Following the summit, Stoltenberg said that Ukraine would receive an invitation when all allies agree and the conditions are met. He added that Ukraine would not have to fulfill the MAP, which the Baltic states, Slovakia, Romania, and others have gone through.

The question is whether Ukraine's accession is possible before the war with Russia ends. Earlier, President Volodymyr Zelenskyy said that direct involvement of NATO countries in the conflict is impossible, so Ukraine will not join while the war is ongoing.

"Not because we don't want to, but because it is impossible," he emphasized.

Earlier, various options were considered on the sidelines, including political accession without Article 5 applying to Ukraine. But this does not make sense, because NATO is about collective defense, explains Cherniev.

"Politically, we were already equal among equals when the status of relations was upgraded to the NATO-Ukraine Council. No country wants to risk that the fighting could spread to its territory. This is the main concern why they are not ready to accept us today," he says in a conversation with the agency.

By the way, a meeting of the NATO-Ukraine Council at the level of foreign ministers will take place today.

Reserve a seat. Expectations from summit in Washington

The next summit will be held on July 9-11 in Washington, and there are high hopes for it again. The maximum goal is an official invitation from the Allies. Even with the caveat that this does not immediately trigger ratification in national parliaments.

"This should be a signal that a seat is reserved for Ukraine. We are starting the process of negotiations, as it is with the European Union, on what both sides need to do to make us a member of NATO. I don't know if our partners are ready to issue an invitation. But I know that they are working on a formula. We just insist that it should be a step forward compared to what happened in Vilnius," the source says.

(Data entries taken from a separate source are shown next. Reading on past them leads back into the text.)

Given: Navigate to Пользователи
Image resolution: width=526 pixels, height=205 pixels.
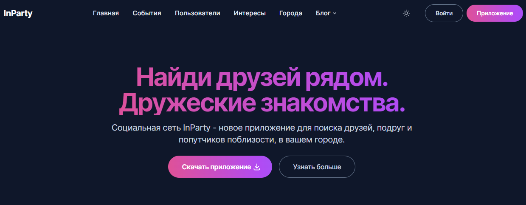Looking at the screenshot, I should (x=197, y=13).
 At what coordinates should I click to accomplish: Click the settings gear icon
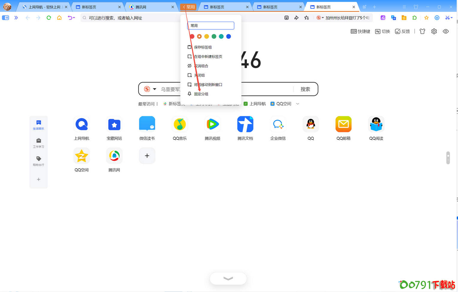(434, 31)
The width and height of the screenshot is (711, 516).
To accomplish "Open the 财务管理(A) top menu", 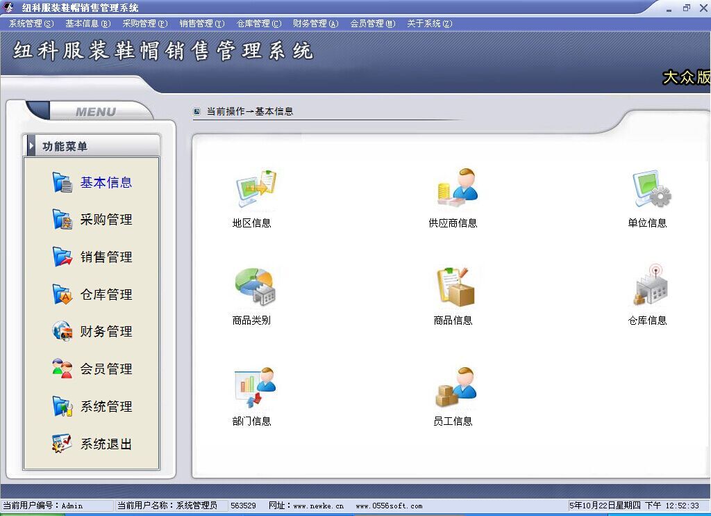I will (x=316, y=24).
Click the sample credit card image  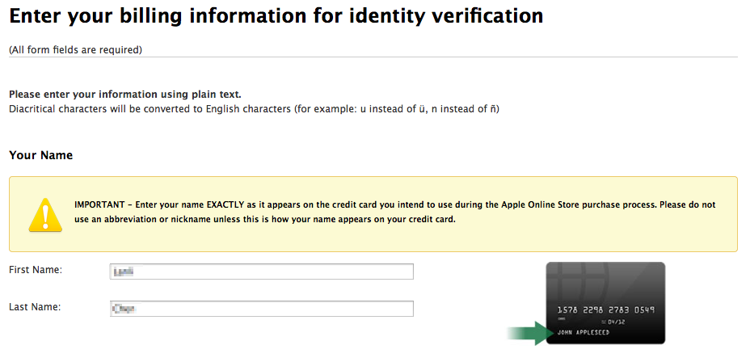[x=605, y=303]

Collective defense: How NATO formed and why membership in Alliance important for UkraineUS Secretary of State Antony Blinken assured that the summit in Washington would focus on Ukraine's roadmap (photo by Getty Images)

In turn, partners are lowering their expectations. According to UK Ambassador to NATO David Quarrey, we should not expect a breakthrough. American Ambassador Julianne Smith sees no possibility of an invitation at this stage because of the war.

Ukraine is doing everything in its power at various levels. But future allies, unfortunately, take into account how the Kremlin looks at it, although everyone says publicly that it has no veto power, explains Yehor Chernev. According to him, there is still enough time, and there will be many different meetings before Washington.

"As we remember, last year the decision on the final text of the communiqué in Vilnius was made almost in the last hours," he notes.

At a minimum, the task is a roadmap, which was not provided at the summit in Lithuania. Recently, US Secretary of State Antony Blinken assured that the meeting in Washington would focus on its development. He also called the roadmap a bridge to join the bloc.

It will contain a list of steps, possibly with a time frame. Or without, as partners usually avoid precise wording on Ukraine's accession.

"This is practically the same MAP, but less formal. That is, what we have to do to become interoperable. Specific steps. Today we have a national program designed for a year. The roadmap will take into account everything that is needed to become a de facto part of the North Atlantic Alliance," Chernev adds.